Mais ça commence fort. Première scène, extérieur jour : un flic salement adipeux (Mark Burnham) refourgue de la dope à un gamin mexicain, cachée dans un rat mort. Un peu plus loin, un client du même flic (Steve Little, brillant dans le rôle du pignouf perdant) subit le chantage d’une autre flic et se voit obligé de troquer le pognon trouvé dans son jardin contre une revue porno homosexuelle où il apparait en petite tenue en train de subir un acte anal, un peu plus loin encore, Eric Judor aka Rough tente de se faire signer dans une maison de disques avec un titre dégueulasse, avec à côté de lui un macchabé qui refuse de crever. Vous ne pipez que dalle à cette histoire ? C’est normal. Parce que justement, rien ne l’est. Satyre des forces de l’ordre passées du côté obscur et préférant se démonter la tête plutôt que de résoudre des homicides hyper glauques, Wrong Cops est un chef d’œuvre inexplicable. On y retrouve le quota d’absurdité nécessaire, des guests improbables comme Marylin Manson dans le rôle – génial – d’un ado américain lobotomisé par le beat, toujours Eric Judor, incarnant cette fois un flic mélomane avec une bosse de la taille d’une balle de golf sur le front, et tous un tas d’autres scènes telles qu’on n’en trouvera jamais dans les meilleures productions de Thomas Langmann. A ce stade, seul le Atomik Circus (2004) des frères Poiraud semble pouvoir tenir la comparaison niveau dérapage.

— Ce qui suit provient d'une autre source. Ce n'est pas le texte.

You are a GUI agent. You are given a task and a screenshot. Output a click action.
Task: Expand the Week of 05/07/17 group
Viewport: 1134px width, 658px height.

IMG_0271Le soir de l’avant-première sur les Champs Elysées, l’ambiance surréaliste des films de Dupieux plane dans la file d’attente. On croise Pedro Winter qui fait la queue comme tous les monde et s’extasie devant les petites cartes confectionnées pour l’occasion, Gilbert Melki qui fait le pied de grue sur son fauteuil à cinq mètres d’Elodie Bouchez, toute une faune d’étudiants en école de commerce qui donnent l’impression d’être venus s’encanailler avant la murge du samedi soir ; et les discussions d’avant-projection sont dignes des pires open space d’agence de com’. Le public du réalisateur, comme ses films, est difficile à décrire. Alors qu’il monte sur scène avec Judor pour présenter Wrong Cops, lui même semble s’en étonner : « putain y’a pas une gonzesse dans la salle ! ». Rires gras. Judor rajoute : « Et je tiens à préciser que le type sur l’affiche, c’est pas moi ». Rires gras. « Ce qu’il oublie de vous dire qu’il fait la remarque très sérieusement, précise Dupieux. Re rires gras. « En fait, je suis un peu ta muse réplique ‘’Fat’’ Eric [il a joué dans 3 des films de Dupieux, NDR], je suis ton Audrey Tautout ». Et ça continue comme ça pendant cinq minutes, les Beavis and Butthead présents dans la salle sont aux anges, ils sont venus voir un film décalé et semblent prêts à tout pour rire de n’importe quoi. Mais qu’on ne s’y trompe pas. Derrière cette grande mise en scène de l’absurde, Wrong Cops est un film essentiel, certainement le plus abouti de tous. Parce que début et fin semblent interchangeables, parce que de fait il n’y a pas de fin ni de début, et donc pas vraiment de film. Sur le trottoir, après la projection, une bande de jeunes s’interroge : « putain, j’ai rien compris, c’était pas terrible ». Retourne à tes études de marketing international, pauvre sot, laisse les vrais fous remettre le monde à l’endroit.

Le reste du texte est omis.